*Fragment dokumentu*
„Kim jesteś” Miry Góreckiej

Kategoria: z dnia na dzień Opublikowano: wtorek, 03 sierpień 2021 Drukuj E-mail

Irmina Kosmala

 

TRAKTAT O POSZUKIWANIU WŁASNYCH DRÓG W ŻYCIU 

Nie ma nic piękniejszego niż chwile przed podróżą, chwile, gdy jutrzejszy horyzont przychodzi nas odwiedzić i dać nam swoje obietnice.
                                              Milan Kundera, Życie jest gdzie indziej

Intrygujący tytuł i dopełniająca wrażenia tajemniczości okładka – oto sensualne przymioty książki, po którą sięgnie z pewnością wzrokowiec taki, jak ja. Kim jesteś – tytuł bez znaku zapytania intryguje, uwodzi i porusza naszą wyobraźnię. „Wiem, kim jesteś”– dopowiadamy natychmiast w myślach. A może: „Zdradzę ci, kim jesteś", lub dosadniej – „Oto, kim jesteś”.
Po myślowej ekwilibrystyce nareszcie wchodzimy w opowieść, aby przekonać się, dokąd powiedzie nas ona i jakie pytanie w naszej głowie uspokoi.

Akcja powieści rozpoczyna się w latach trzydziestych ubiegłego wieku w Starogardzie Łobeskim (zwanym wówczas Starogortem). To właśnie tu przybywali z kraju co roku robotnicy sezonowi, by u Grafa Henninga von Borcke, właściciela ogromnych połaci ziemskich oraz okolicznych wsi, pracować. Jednym z nich był Stanisław Zimoch, który z roku na rok asymilował się z otoczeniem i zostawał coraz dłużej, by w końcu osiąść tu na stałe wraz ze swoją małżonką Marianną. Pod koniec roku, w którym nasz bohater podjął decyzję o zamieszkaniu u hrabiego,  na świat przyszedł ich jedynak, Piotr.

Tuż przed II wojną światową, w1938 roku, zarządca pałacu Grafa von Brocke, Wili, przywiózł do majątku trzyletniego chłopca o imieniu Adam, którego rodzice oraz rodzeństwo zginęli z rąk bandytów podczas podróży do Berlina. Przynajmniej taką historię rozpowszechniano i przyswojono zaadoptowanemu przez rodzinę sierocie. W rzeczywistości chodziło o Noc kryształową – pogrom Żydów przez Niemców, dokonany w nocy z 9 na 10 listopada pamiętnego roku.

*Dostarczone rekordy*
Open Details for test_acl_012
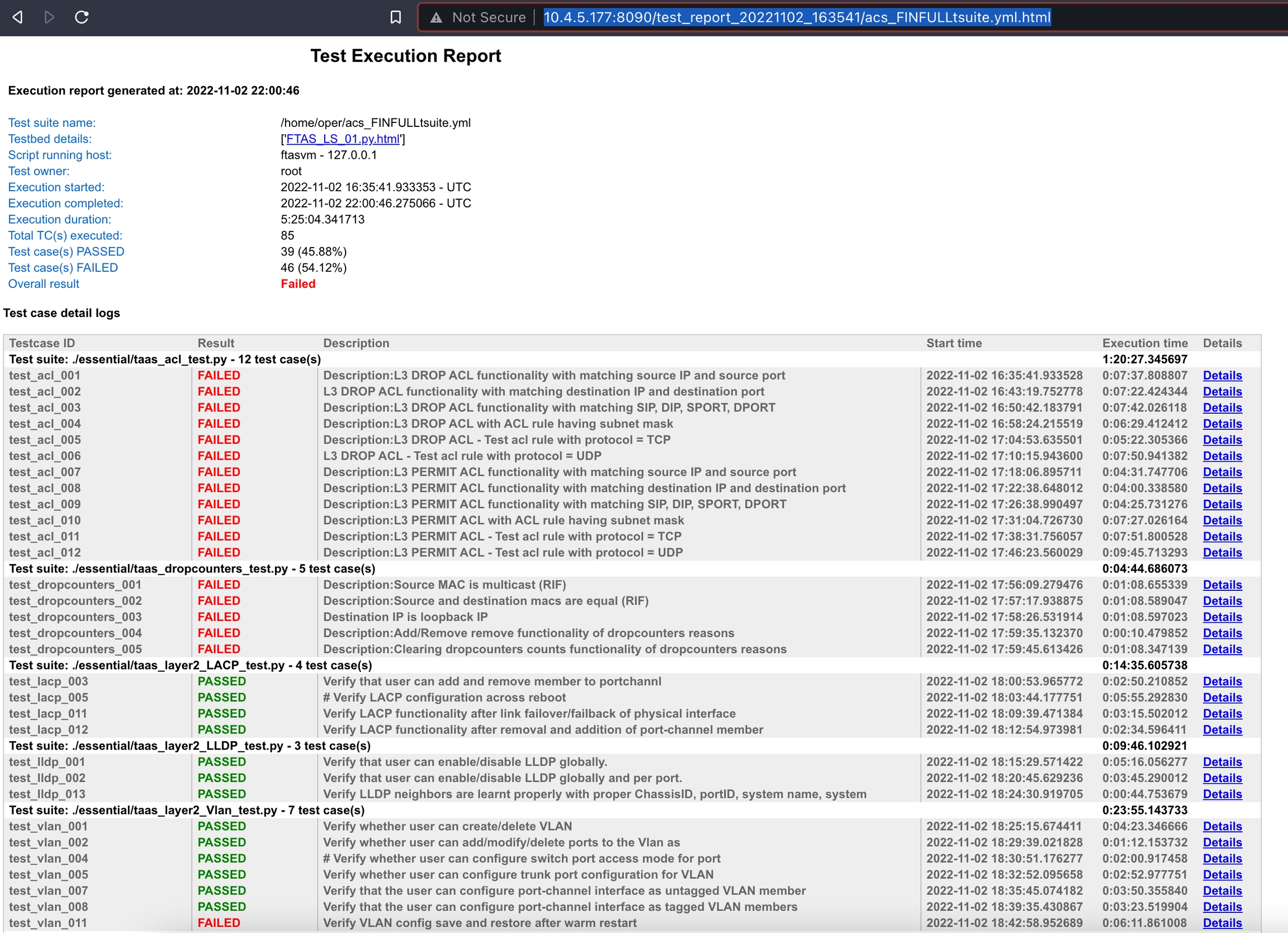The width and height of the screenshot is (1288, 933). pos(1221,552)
--
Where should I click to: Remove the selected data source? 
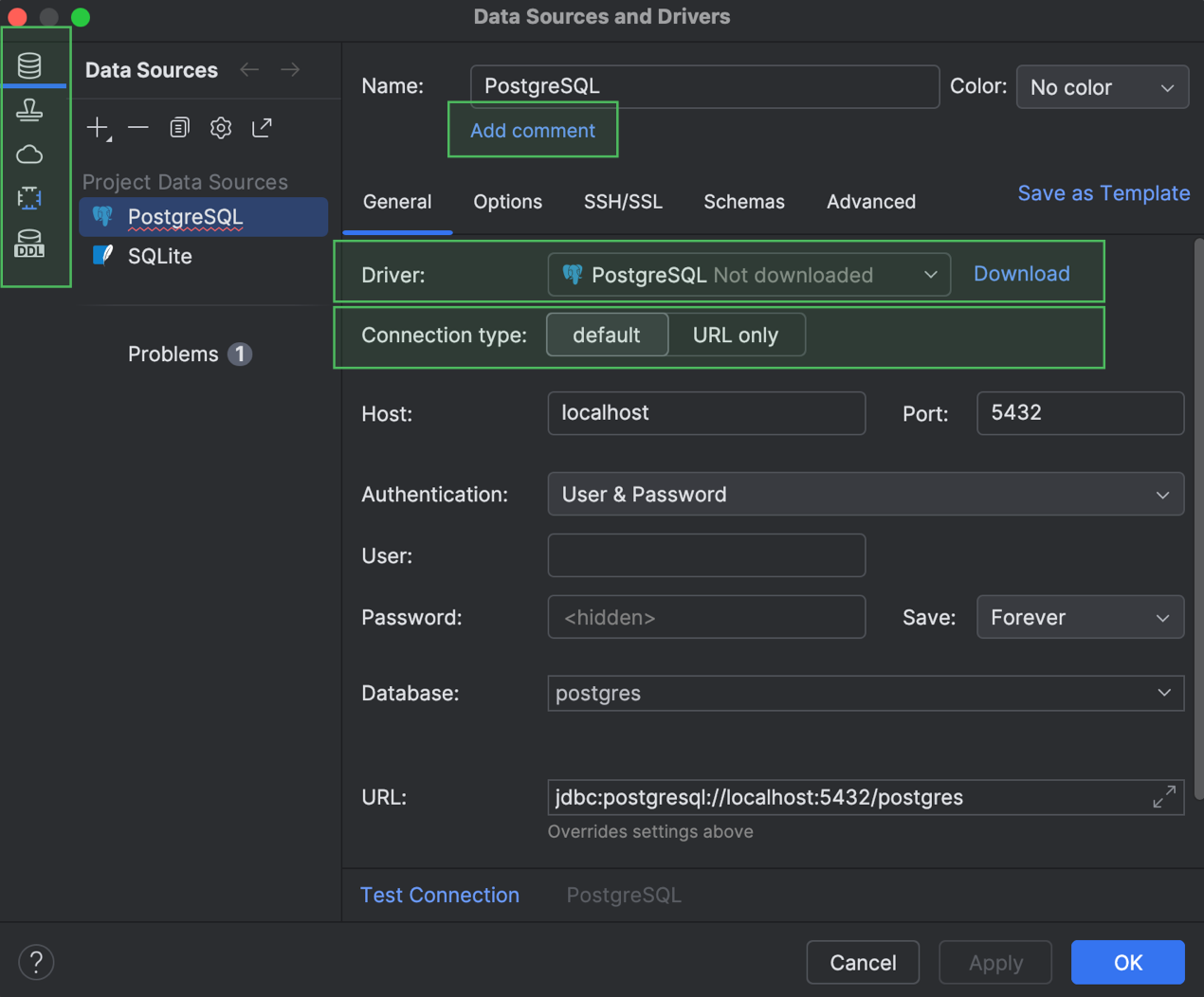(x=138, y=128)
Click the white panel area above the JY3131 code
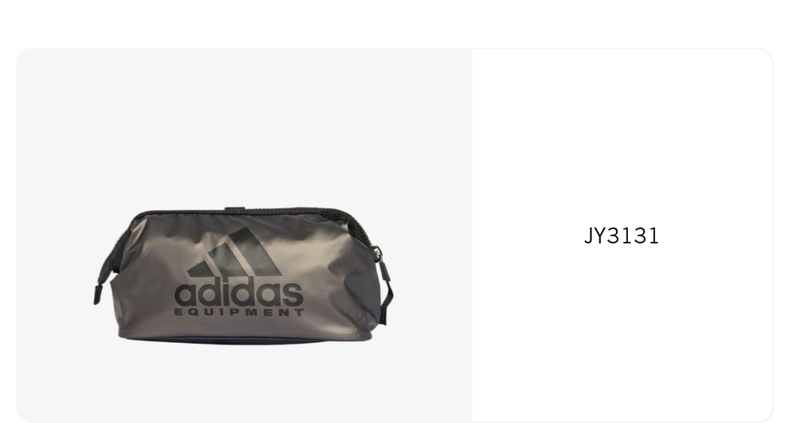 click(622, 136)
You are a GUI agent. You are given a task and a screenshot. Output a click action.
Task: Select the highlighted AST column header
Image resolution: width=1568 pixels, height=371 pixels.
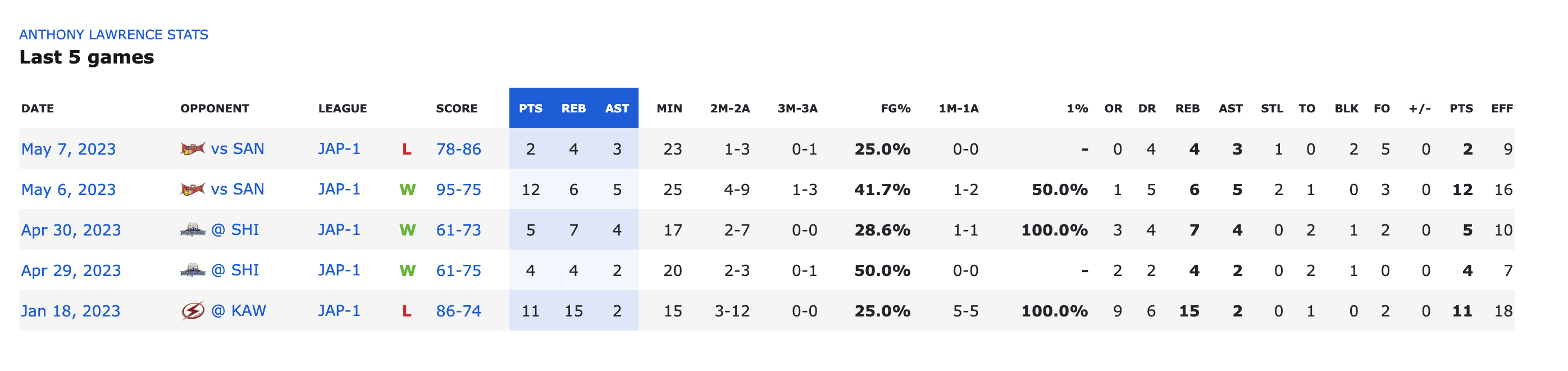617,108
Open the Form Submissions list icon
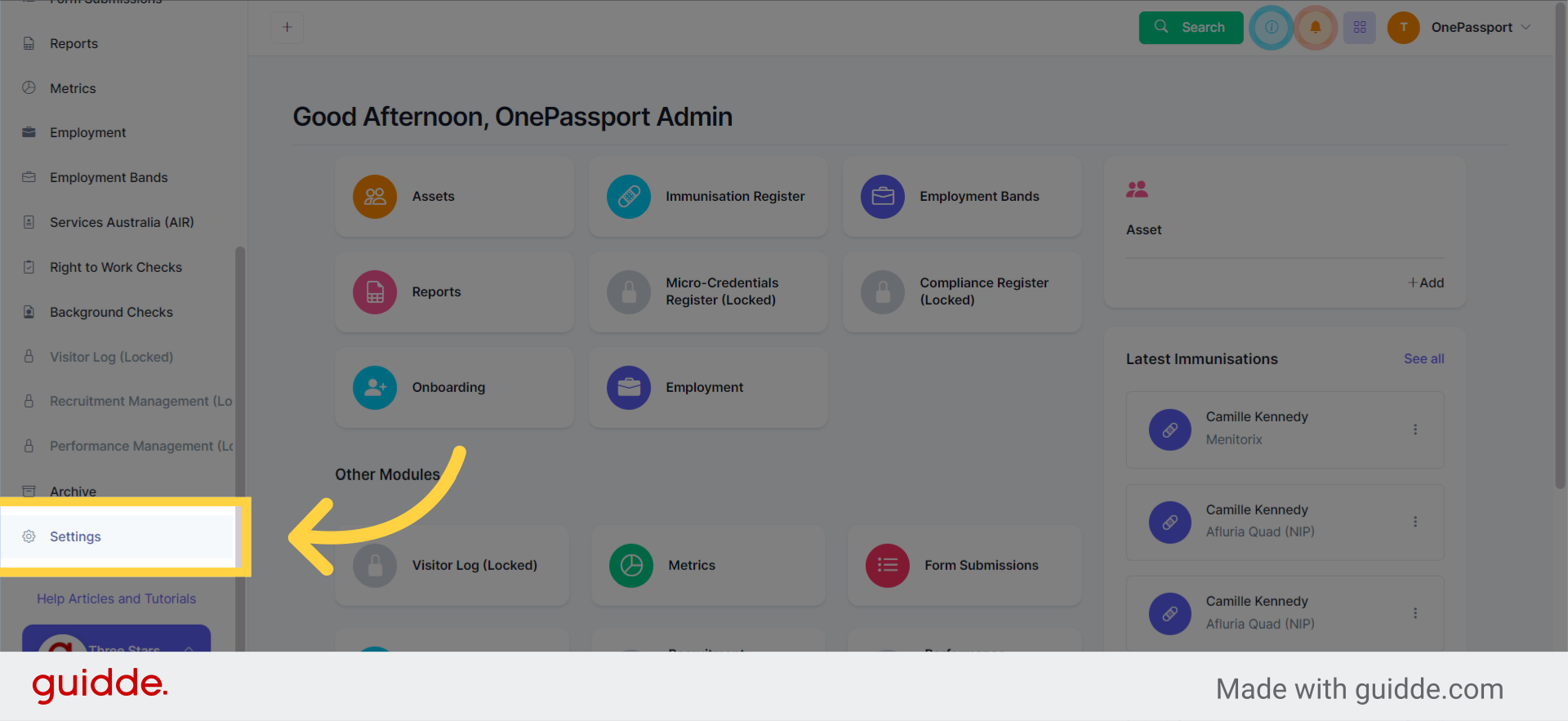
==
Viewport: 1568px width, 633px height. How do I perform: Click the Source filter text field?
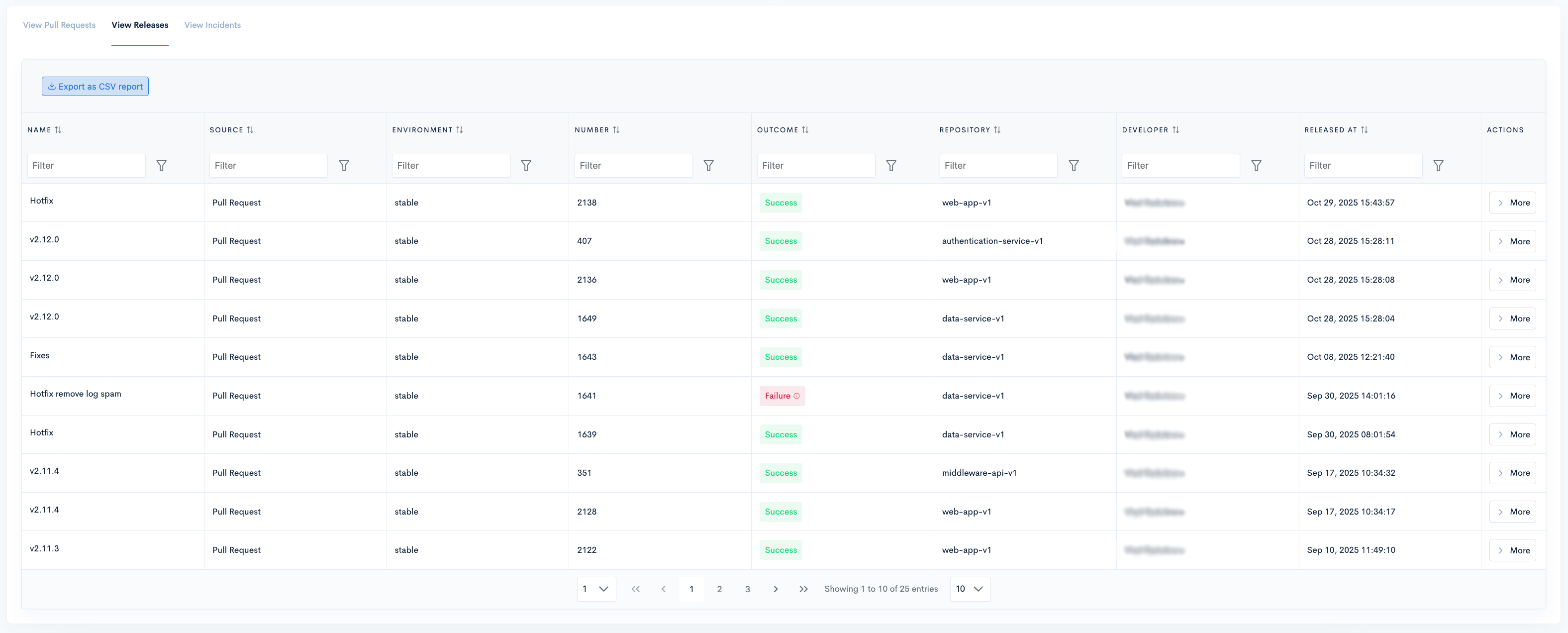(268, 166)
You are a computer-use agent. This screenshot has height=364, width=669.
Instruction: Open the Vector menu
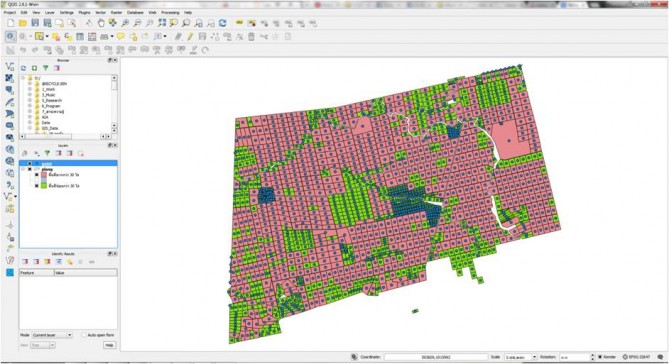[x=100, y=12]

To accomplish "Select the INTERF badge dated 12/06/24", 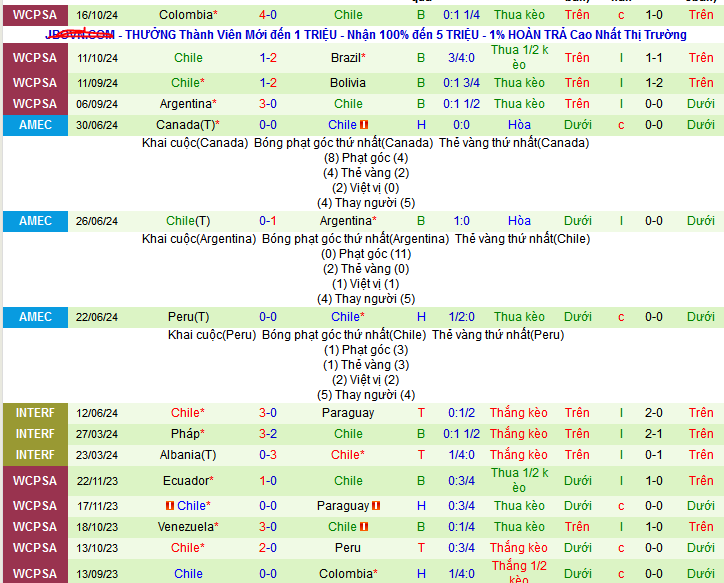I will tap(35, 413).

*Zadania do wykonania*
[1] Wypisz z recenzji fragment od „Nie ma nic piękniejszego” do „naszej głowie uspokoi.”.
[2] W jakiej miejscowości, według recenzji, rozpoczyna się akcja powieści?
Korzystaj wyłącznie z treści recenzji.

*Oczekiwane odpowiedzi*
[1]
Nie ma nic piękniejszego niż chwile przed podróżą, chwile, gdy jutrzejszy horyzont przychodzi nas odwiedzić i dać nam swoje obietnice.
                                              Milan Kundera, Życie jest gdzie indziej

Intrygujący tytuł i dopełniająca wrażenia tajemniczości okładka – oto sensualne przymioty książki, po którą sięgnie z pewnością wzrokowiec taki, jak ja. Kim jesteś – tytuł bez znaku zapytania intryguje, uwodzi i porusza naszą wyobraźnię. „Wiem, kim jesteś”– dopowiadamy natychmiast w myślach. A może: „Zdradzę ci, kim jesteś", lub dosadniej – „Oto, kim jesteś”.
Po myślowej ekwilibrystyce nareszcie wchodzimy w opowieść, aby przekonać się, dokąd powiedzie nas ona i jakie pytanie w naszej głowie uspokoi.

[2] W Starogardzie Łobeskim, zwanym wówczas Starogortem.